Message-ID: <1418015529.1095.26.camel@bling.home>
Subject: Re: [v2 18/25] KVM: kvm-vfio: implement the VFIO skeleton for VT-d
 Posted-Interrupts
From: Alex Williamson <alex.williamson@redhat.com>
To: "Wu, Feng" <feng.wu@intel.com>
Cc: Eric Auger <eric.auger@linaro.org>,
        "tglx@linutronix.de" <tglx@linutronix.de>,
        "mingo@redhat.com" <mingo@redhat.com>, "hpa@zytor.com" <hpa@zytor.com>,
        "x86@kernel.org" <x86@kernel.org>, "gleb@kernel.org" <gleb@kernel.org>,
        "pbonzini@redhat.com" <pbonzini@redhat.com>,
        "dwmw2@infradead.org" <dwmw2@infradead.org>,
        "joro@8bytes.org" <joro@8bytes.org>,
        "jiang.liu@linux.intel.com" <jiang.liu@linux.intel.com>,
        "linux-kernel@vger.kernel.org" <linux-kernel@vger.kernel.org>,
        "iommu@lists.linux-foundation.org" <iommu@lists.linux-foundation.org>,
        "kvm@vger.kernel.org" <kvm@vger.kernel.org>
Date: Sun, 07 Dec 2014 22:12:09 -0700
In-Reply-To: <E959C4978C3B6342920538CF579893F0022E2DC0@SHSMSX104.ccr.corp.intel.com>
References: <1417592394-24343-1-git-send-email-feng.wu@intel.com>
	 <1417592394-24343-19-git-send-email-feng.wu@intel.com>
	 <54807F5C.4050607@linaro.org>
	 <E959C4978C3B6342920538CF579893F0022E2DC0@SHSMSX104.ccr.corp.intel.com>
Content-Type: text/plain; charset="UTF-8"
Mime-Version: 1.0
Content-Transfer-Encoding: 7bit
Sender: linux-kernel-owner@vger.kernel.org

On Mon, 2014-12-08 at 04:58 +0000, Wu, Feng wrote:
> 
> > -----Original Message-----
> > From: Eric Auger [mailto:eric.auger@linaro.org]

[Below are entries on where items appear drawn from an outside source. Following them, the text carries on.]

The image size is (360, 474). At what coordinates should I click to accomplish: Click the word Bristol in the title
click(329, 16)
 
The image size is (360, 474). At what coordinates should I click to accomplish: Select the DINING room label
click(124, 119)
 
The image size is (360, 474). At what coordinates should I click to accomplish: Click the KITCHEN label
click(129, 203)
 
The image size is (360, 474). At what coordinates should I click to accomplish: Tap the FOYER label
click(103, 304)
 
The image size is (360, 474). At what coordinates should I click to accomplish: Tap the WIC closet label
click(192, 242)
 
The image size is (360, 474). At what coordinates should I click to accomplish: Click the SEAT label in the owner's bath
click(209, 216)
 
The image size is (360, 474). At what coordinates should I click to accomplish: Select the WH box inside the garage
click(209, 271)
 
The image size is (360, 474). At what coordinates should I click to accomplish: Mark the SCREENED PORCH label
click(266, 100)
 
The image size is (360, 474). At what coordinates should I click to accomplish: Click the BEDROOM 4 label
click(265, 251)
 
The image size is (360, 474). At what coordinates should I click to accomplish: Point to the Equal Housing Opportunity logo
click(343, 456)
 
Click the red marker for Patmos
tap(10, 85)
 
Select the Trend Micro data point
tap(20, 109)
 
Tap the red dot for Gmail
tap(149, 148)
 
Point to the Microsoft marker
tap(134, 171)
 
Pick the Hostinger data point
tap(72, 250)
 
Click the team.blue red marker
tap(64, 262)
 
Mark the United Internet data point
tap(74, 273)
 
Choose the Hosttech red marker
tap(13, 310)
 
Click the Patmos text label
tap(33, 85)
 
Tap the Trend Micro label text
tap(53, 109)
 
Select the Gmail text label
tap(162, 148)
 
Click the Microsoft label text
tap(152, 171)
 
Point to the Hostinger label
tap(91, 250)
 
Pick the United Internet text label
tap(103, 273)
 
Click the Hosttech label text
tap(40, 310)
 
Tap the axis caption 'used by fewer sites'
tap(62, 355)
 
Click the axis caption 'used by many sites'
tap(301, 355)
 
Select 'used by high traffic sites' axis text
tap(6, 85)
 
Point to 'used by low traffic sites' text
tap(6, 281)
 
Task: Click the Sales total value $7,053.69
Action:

> > Sent: Thursday, December 04, 2014 11:36 PM
> > To: Wu, Feng; tglx@linutronix.de; mingo@redhat.com; hpa@zytor.com;
> > x86@kernel.org; gleb@kernel.org; pbonzini@redhat.com;
> > dwmw2@infradead.org; joro@8bytes.org; alex.williamson@redhat.com;
> > jiang.liu@linux.intel.com
> > Cc: linux-kernel@vger.kernel.org; iommu@lists.linux-foundation.org;
> > kvm@vger.kernel.org
> > Subject: Re: [v2 18/25] KVM: kvm-vfio: implement the VFIO skeleton for VT-d
> > Posted-Interrupts
> > 
> > Hi Feng,
> > 
> > On 12/03/2014 08:39 AM, Feng Wu wrote:
> > > This patch adds the kvm-vfio interface for VT-d Posted-Interrrupts.
> > > When guests updates MSI/MSI-x information for an assigned-device,
> > update
> > > QEMU will use KVM_DEV_VFIO_DEVICE_POSTING_IRQ attribute to setup
> > > IRTE for VT-d PI. This patch implement this IRQ attribute.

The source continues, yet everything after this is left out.